Since the launch of the Đổi Mới (economic renovation) reforms in 1986, Vietnam has successfully transformed its economy. Real GDP per capita growth has averaged 5.5 percent a year since 1990, with the result that real GDP per capita has more than quadrupled. In addition to being rapid, Vietnam’s growth has been stable—the volatility in annual GDP growth per capita over 1991–2014 was among the lowest in the world. The impact on poverty reduction in Vietnam has been even more pronounced. Per capita income of the bottom 40 percent has grown by 9 percent a year since the early 1990s. Based on the global poverty line of 1.90 Dollars a day, the poverty rate declined steeply, from 50 percent in the early 1990s to just 3 percent in 2012.

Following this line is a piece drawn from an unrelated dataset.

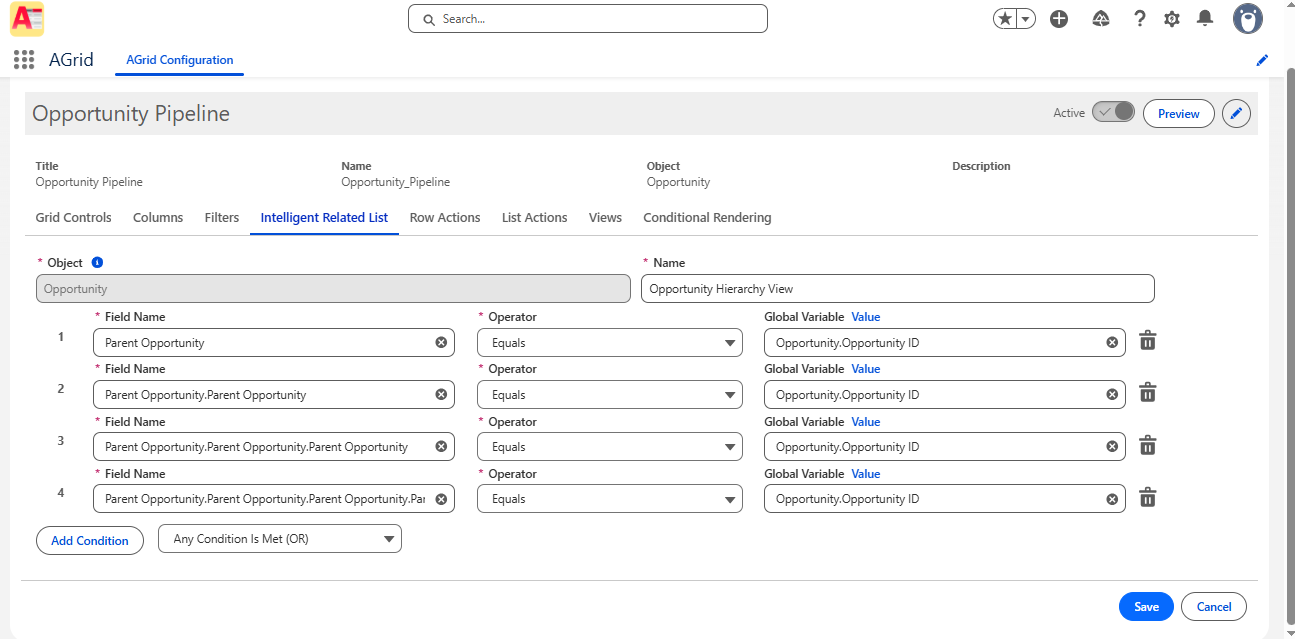
Task: Switch to the Columns tab
Action: tap(158, 217)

The decades of rapid economic growth in Vietnam have been accompanied by urbanization and spatial transformation. In 1986 fewer than 13 million residents, or 20 percent of Vietnam’s population, lived in areas officially classified as urban. By 2017 that number had grown to 30 million, or 35 percent of the population, with urban areas contributing over half of national GDP. From 2009 to 2014, the average annual population growth rate in urban areas was a brisk 3.3 percent (General Statistics Office of Vietnam, 2016). The urbanization process has been associated with the movement of workers and their households from rural areas to urban areas and workers in the agriculture sector to the industrial and service sectors in urban centers. It has also been associated with natural population growth in urban areas. In dealing with urbanization, the country has mounted an impressive record of keeping rural–urban and regional disparities in check through the promotion of rural industrialization and central transfers aimed at poorer areas. These transfers have allowed the expansion of basic services and infrastructure.
The recommendations in this report have three layers: two policy principles, two overarching strategies, and three areas of policy actions. The two policy principles are (1) fostering positive agglomeration economies and better managing the negative congestion forces in leading urban centers and (2) promoting regional integration to boost labor mobility and, more generally, factor mobility, thereby fostering agglomeration in the right places (both overall and within each tier). These two policy principles should be supported by two overarching strategies: (1) ensuring universal access to quality education, health, and other basic services and (2) adopting a spatially differentiated strategy. In the long run, regional integration connects people and firms in poorer areas with those in richer ones through enhanced migration flows and better connectivity, counteracting regional divergence.